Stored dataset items
★ ★ ★ ★ ★ ★ ★

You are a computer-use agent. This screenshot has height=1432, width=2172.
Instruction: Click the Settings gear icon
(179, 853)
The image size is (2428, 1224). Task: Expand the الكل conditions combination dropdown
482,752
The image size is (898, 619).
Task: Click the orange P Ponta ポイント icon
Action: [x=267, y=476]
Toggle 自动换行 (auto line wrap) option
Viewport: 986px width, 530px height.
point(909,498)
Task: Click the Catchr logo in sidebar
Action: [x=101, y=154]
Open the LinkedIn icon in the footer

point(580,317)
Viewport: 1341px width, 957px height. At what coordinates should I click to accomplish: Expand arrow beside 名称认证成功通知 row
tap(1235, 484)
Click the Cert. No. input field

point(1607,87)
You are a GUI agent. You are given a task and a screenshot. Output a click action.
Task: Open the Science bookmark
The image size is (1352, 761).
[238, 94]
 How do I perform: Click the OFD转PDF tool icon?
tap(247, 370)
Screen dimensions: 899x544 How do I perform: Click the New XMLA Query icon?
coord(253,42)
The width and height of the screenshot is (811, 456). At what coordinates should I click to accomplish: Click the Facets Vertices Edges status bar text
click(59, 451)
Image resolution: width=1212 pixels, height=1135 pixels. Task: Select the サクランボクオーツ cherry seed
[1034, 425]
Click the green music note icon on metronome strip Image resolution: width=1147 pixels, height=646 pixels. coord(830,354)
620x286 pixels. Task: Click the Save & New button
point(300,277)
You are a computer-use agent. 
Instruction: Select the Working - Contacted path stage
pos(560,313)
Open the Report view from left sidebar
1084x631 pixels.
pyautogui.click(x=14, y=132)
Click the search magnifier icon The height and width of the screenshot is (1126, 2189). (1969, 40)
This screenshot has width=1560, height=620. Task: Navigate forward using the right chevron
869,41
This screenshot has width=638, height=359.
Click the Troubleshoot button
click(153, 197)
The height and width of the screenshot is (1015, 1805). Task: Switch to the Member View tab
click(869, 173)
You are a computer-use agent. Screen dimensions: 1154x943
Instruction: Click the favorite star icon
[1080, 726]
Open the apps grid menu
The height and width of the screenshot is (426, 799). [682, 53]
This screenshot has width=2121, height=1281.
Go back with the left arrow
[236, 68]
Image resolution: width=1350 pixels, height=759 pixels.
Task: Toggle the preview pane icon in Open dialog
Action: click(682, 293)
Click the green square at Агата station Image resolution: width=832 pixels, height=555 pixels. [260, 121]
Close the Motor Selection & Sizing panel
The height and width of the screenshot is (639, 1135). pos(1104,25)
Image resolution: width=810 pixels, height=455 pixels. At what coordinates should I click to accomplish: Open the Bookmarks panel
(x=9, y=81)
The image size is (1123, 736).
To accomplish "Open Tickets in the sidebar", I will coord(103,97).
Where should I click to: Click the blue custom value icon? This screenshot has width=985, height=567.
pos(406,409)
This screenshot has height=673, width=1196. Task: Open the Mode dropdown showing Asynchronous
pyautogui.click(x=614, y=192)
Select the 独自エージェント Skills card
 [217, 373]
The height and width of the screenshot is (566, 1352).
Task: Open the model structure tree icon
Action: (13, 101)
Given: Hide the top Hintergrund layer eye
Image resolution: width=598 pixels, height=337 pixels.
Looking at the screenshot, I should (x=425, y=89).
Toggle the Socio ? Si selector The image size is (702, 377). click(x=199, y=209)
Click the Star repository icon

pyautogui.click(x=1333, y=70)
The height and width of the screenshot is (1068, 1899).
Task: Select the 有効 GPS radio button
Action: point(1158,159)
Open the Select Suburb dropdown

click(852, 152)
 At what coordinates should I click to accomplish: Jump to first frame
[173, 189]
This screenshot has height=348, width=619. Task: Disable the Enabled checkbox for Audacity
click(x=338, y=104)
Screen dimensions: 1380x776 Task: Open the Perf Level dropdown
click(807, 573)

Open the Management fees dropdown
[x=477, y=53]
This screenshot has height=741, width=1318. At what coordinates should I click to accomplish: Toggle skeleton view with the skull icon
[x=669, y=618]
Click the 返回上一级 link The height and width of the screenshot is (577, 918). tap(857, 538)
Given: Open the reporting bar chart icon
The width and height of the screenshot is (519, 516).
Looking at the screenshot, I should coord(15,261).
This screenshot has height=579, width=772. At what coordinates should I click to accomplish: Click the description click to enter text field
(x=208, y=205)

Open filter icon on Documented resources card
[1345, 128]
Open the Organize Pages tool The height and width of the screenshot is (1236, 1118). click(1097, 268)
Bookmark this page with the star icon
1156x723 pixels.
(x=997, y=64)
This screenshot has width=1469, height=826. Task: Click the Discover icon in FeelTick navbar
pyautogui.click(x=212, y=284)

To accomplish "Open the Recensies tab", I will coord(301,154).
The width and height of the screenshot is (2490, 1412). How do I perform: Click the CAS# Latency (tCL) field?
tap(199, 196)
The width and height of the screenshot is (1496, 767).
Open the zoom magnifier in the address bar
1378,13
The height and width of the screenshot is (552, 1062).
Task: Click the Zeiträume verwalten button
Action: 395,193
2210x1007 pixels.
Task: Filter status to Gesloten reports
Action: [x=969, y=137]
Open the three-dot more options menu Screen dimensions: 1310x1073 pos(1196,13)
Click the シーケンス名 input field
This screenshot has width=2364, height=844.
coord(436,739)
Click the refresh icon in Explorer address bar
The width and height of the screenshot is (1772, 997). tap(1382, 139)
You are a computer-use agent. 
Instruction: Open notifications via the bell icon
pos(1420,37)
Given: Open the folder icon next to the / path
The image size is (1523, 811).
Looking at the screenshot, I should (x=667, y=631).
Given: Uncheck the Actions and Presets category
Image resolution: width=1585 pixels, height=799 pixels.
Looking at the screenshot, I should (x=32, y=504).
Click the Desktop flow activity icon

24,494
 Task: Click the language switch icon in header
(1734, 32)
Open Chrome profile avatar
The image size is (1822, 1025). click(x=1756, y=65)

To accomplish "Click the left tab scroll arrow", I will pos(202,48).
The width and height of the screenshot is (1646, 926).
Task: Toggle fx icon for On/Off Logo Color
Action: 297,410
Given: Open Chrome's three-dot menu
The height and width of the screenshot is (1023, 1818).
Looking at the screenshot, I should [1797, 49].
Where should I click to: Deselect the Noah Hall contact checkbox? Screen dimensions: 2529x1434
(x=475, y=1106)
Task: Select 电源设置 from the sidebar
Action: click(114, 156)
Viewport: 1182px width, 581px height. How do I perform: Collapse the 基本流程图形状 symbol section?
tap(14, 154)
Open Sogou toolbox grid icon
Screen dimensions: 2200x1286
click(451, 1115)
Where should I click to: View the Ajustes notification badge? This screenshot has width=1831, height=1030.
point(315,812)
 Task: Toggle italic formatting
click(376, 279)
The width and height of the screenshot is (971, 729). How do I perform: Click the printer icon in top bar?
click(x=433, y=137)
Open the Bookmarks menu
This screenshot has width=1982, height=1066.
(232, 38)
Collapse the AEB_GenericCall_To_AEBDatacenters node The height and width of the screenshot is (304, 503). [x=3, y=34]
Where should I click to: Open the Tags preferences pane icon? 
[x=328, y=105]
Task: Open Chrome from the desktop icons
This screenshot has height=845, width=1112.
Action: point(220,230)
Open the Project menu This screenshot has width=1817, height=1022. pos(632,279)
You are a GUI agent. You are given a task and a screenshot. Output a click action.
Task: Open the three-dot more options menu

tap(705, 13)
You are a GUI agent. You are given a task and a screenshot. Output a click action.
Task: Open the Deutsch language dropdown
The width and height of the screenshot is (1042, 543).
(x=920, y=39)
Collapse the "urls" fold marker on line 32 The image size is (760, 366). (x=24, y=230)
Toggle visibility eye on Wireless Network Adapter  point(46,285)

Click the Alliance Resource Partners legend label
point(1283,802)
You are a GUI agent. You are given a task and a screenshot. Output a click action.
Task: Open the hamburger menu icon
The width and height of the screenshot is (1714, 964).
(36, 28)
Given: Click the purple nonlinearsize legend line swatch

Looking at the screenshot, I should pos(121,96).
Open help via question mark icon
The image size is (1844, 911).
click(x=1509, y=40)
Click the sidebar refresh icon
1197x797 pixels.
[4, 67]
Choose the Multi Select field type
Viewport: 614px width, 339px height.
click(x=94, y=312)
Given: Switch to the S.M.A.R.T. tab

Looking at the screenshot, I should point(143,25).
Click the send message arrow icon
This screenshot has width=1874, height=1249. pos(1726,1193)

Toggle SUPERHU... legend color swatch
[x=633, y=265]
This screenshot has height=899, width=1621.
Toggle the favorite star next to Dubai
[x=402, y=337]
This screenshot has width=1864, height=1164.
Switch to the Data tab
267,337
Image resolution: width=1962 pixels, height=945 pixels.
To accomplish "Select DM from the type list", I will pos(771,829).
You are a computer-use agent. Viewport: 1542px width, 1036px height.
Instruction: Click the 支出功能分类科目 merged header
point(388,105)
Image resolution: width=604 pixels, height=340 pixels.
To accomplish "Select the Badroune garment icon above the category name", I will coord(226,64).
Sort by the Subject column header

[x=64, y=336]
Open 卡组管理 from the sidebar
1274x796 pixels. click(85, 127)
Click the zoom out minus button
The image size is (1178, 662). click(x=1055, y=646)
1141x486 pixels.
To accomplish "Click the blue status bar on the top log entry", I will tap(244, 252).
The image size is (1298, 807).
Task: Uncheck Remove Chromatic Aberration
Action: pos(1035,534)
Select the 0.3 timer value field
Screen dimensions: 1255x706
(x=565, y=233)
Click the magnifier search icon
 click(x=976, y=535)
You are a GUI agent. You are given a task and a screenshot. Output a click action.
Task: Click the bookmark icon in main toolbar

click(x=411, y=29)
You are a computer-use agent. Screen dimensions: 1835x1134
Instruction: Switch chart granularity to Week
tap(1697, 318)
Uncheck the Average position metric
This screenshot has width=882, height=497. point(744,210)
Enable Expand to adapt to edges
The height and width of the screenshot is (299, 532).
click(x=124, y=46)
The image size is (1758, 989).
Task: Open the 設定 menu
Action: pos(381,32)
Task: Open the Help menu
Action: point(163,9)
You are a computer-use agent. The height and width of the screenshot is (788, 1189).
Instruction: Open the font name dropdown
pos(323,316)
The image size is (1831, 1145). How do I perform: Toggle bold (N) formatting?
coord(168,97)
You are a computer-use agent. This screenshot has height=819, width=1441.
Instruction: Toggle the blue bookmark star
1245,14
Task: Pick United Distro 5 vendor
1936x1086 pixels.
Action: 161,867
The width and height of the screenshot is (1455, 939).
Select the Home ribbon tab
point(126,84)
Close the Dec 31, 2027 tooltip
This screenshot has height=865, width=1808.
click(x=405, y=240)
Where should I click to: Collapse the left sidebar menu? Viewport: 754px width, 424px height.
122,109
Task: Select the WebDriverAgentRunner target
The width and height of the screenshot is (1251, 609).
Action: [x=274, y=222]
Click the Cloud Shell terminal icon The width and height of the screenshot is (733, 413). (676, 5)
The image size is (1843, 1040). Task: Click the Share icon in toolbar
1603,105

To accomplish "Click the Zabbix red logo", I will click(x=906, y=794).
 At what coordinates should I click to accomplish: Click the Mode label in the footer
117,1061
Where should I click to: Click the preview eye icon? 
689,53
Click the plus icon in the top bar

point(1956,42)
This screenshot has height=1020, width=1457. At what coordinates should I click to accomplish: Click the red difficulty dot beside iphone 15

★ ★ ★ ★ ★ ★ ★

◆ Work instructions ◆
Where does "computer" occur in the data? Copy each line that has it.

◆ Output for this exercise ◆
You are a computer-use agent. This screenshot has height=1432, width=2172.
You are a computer-use agent. 
You are a computer-use agent. Screen dimensions: 1154x943
You are a computer-use agent. 
You are a computer-use agent. Viewport: 1542px width, 1036px height.
You are a computer-use agent. Screen dimensions: 1835x1134
You are a computer-use agent. The height and width of the screenshot is (788, 1189).
You are a computer-use agent. This screenshot has height=819, width=1441.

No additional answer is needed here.